The President’s budget fails to reinvest in core job training programs, sets these programs up for likely deep cuts in future years, and proposes cuts in a range of other programs that support work and opportunity. While it proposes a modest rise in apprenticeship program funding, even that’s at risk under the budget’s future cuts to overall non-defense discretionary (NDD) funding — and that modest rise would also fall well short of offsetting the cuts to other programs. Overall, the budget would:

  • Freeze state job training grants. The President’s 2019 initial budget — the budget that went to print before the Administration and Congress reached a budget agreement in February for 2018 and 2019 — would have cut state job training grants under the Workforce Innovation and Opportunity Act (WIOA) by 40 percent (see chart). Even after the President proposed a budget “addendum” that accounted for the budget agreement’s additional funding, the President proposed freezing the grants at their 2017 level of $2.7 billion, meaning they would be worth less in 2019 due to inflation.

    Job training funding has been falling for several years, in large part due to the tight caps that the 2011 Budget Control Act, which were further reduced by sequestration, placed on NDD programs. Under the President’s post-addendum budget, funding for WIOA job training grants in 2019 would be 22 percent less than its 2010 level, after adjusting for inflation. And funding for job training would likely fall substantially in years after 2019 because the President’s budget calls for sharp cuts in NDD funding after 2019.

  • Cut or eliminate several job training programs. The President’s budget also cuts Job Corps by a quarter and cuts another $531.9 million from job training by eliminating three programs that target groups facing unique barriers to work: the Indian and Native American national programs, the Senior Community Service Employment program, and the Migrant and Seasonal Farm Worker program. (The President would direct the Secretary of Labor to set aside 1.5 percent of WIOA adult formula funds to support Indian and Native American programs.) To be sure, there might be reasons to reduce funding in some areas to invest more in others. But the proposed cuts in training programs overall show that investing in skills is not a priority for the President.

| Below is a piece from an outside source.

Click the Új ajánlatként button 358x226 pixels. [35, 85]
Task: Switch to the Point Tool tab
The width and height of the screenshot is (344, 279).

    The budget mentions that the Labor and Education secretaries are developing a plan to “consolidate and reorganize Federal workforce development programs” that it says will be released in the spring of 2018, but it provides no other details. “Consolidate” and “efficiency” are terms that some policymakers have used to justify program cuts. There may be reasons to consolidate or reorganize some programs, but a key question will be whether those changes — along with the accompanying budget proposals — will mean those in need will have more or less access to high-quality job training opportunities and whether those opportunities will be sufficient to address the needs of workers and employers.

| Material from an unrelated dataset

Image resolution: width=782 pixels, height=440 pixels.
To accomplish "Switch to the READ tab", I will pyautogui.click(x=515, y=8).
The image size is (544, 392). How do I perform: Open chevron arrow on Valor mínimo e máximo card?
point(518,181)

  • Include some modest new investments in 2019, which could be in jeopardy because of NDD cuts after 2019. The budget proposes to increase funding for apprenticeship programs to $200 million in 2019, up from $95 million in 2017. Apprenticeship programs are important and policymakers should expand them, but they’re just one part of a workforce development strategy (just 6 percent of the Labor Department’s training and employment services budget in the President’s proposal).

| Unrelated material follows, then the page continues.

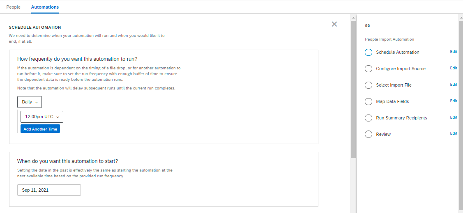463x213 pixels.
Task: Close the Schedule Automation panel with X
Action: point(334,24)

The Administration claims that it’s trying to aid those left behind in today’s economy and help more people work. But the President’s budget would also make college more expensive, underinvest in child care, target working families for cuts in assistance that help them afford the basics, and, in some cases, even reduce work incentives in existing program eligibility rules. Taken together, these proposals will make it significantly harder for people left behind to move up the economic ladder.